The fund will notify shareholders in January 2008 of amounts for use in preparing 2007 income tax returns.
Annual Report
Board Approval of Investment Advisory Contracts and Management Fees
Fidelity Connecticut Municipal Income Fund / Fidelity Connecticut Municipal Money Market Fund
Each year, typically in June, the Board of Trustees, including the Independent Trustees (together, the Board), votes on the renewal of the management contract and sub-advisory agreements (together, the Advisory Contracts) for each fund. The Board, assisted by the advice of fund counsel and Independent Trustees' counsel, requests and considers a broad range of information throughout the year.

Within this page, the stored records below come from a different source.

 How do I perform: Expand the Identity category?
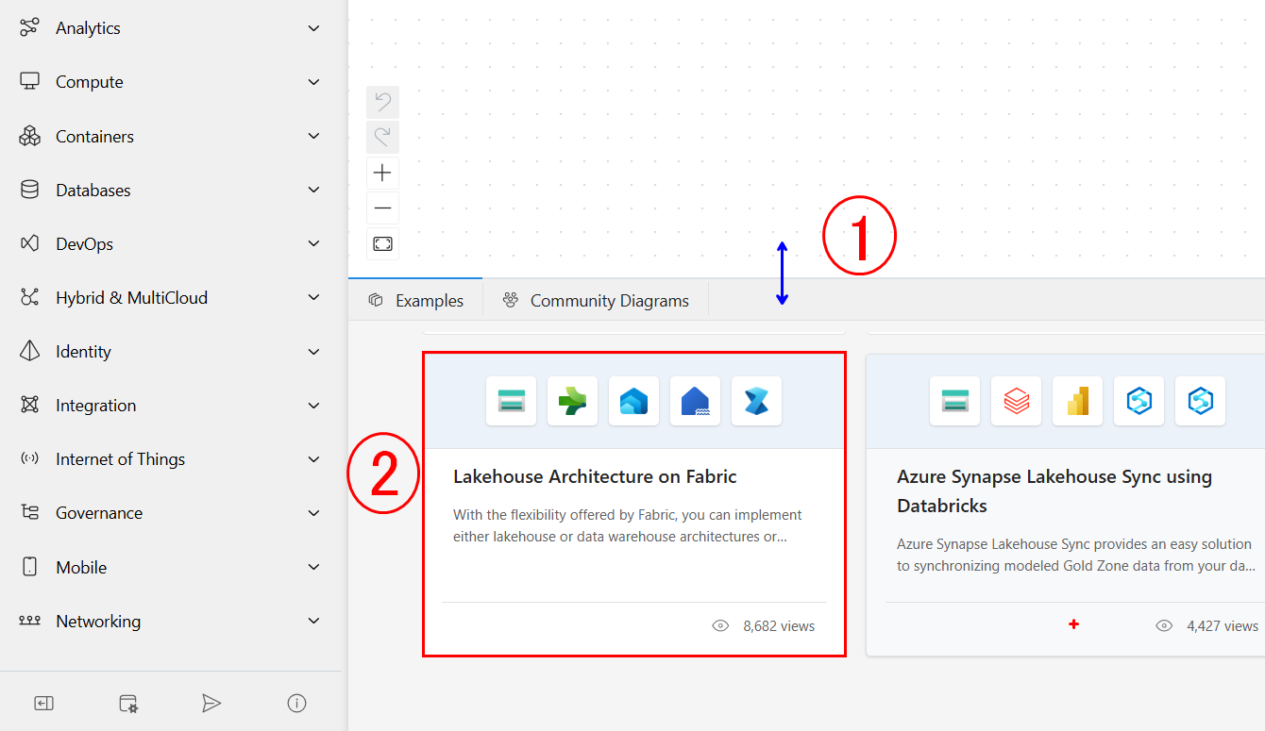click(x=314, y=352)
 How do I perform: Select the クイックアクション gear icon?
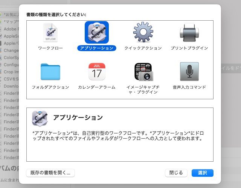[143, 33]
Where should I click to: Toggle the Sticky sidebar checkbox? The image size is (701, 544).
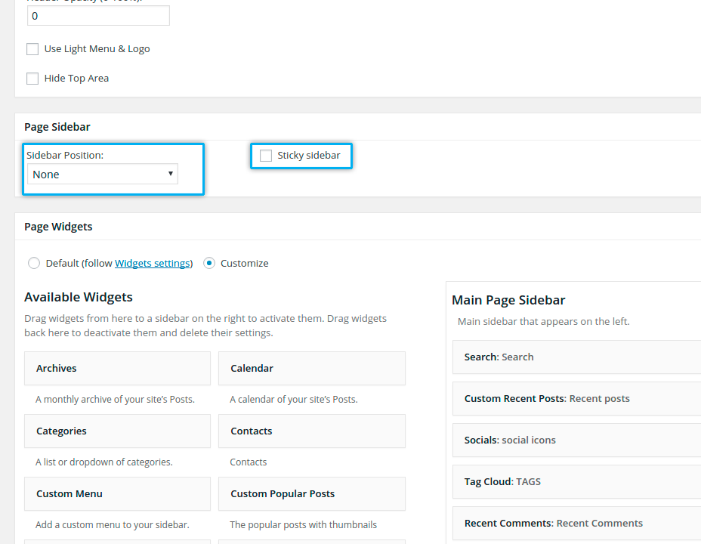tap(266, 156)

The Board meets regularly each month except August and takes into account throughout the year matters bearing on Advisory Contracts. The Board, acting directly and through its separate committees, considers at each of its meetings factors that are relevant to the annual renewal of each fund's Advisory Contracts, including the services and support provided to each fund and its shareholders. At the time of the renewal, the Board had 12 standing committees, each composed of Independent Trustees with varying backgrounds, to which the Board has assigned specific subject matter responsibilities in order to enhance effective decision-making by the Board. Each committee has adopted a written charter outlining the structure and purposes of the committee. One such committee, the Fixed-Income Contract Committee, meets periodically as needed throughout the year to consider matters specifically related to the annual renewal of Advisory Contracts. The committee requests and receives information on, and makes recommendations to the Independent Trustees concerning, the approval and annual review of the Advisory Contracts.

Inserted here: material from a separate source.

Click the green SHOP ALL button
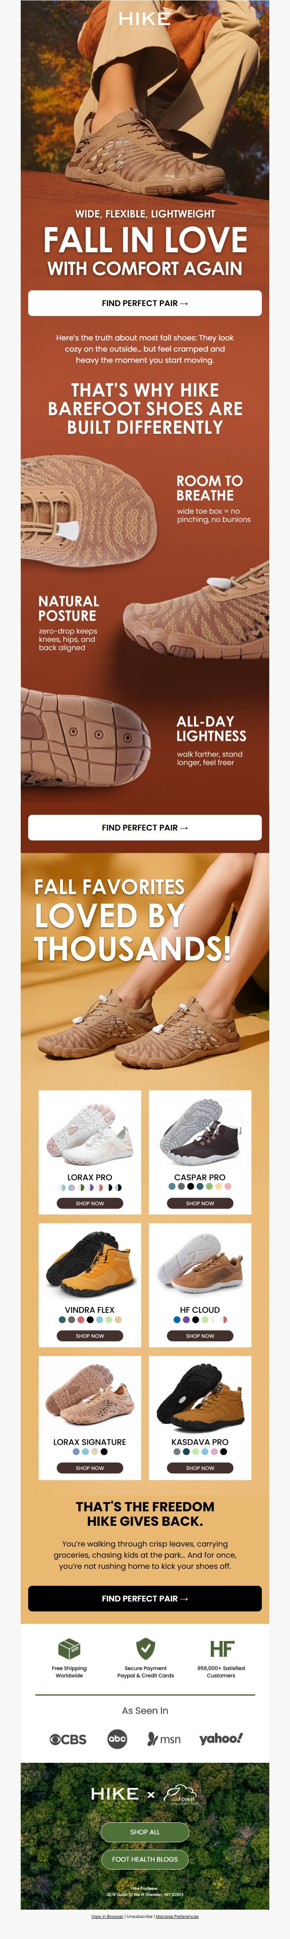The height and width of the screenshot is (1939, 290). point(145,1831)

At its June 2007 meeting, the Board of Trustees, including the Independent Trustees, unanimously determined to renew the Advisory Contracts for each fund. In reaching its determination, the Board considered all factors it believed relevant, including (i) the nature, extent, and quality of the services to be provided to each fund and its shareholders (including the investment performance of each fund); (ii) the competitiveness of the management fee and total expenses of each fund; (iii) the total costs of the services to be provided by and the profits to be realized by the investment adviser and its affiliates from the relationship with each fund; (iv) the extent to which economies of scale would be realized as each fund grows; and (v) whether fee levels reflect these economies of scale, if any, for the benefit of fund shareholders. The Board also approved amendments to each fund's agreements with foreign sub-advisers to clarify that each sub-adviser provides services as an independent contractor.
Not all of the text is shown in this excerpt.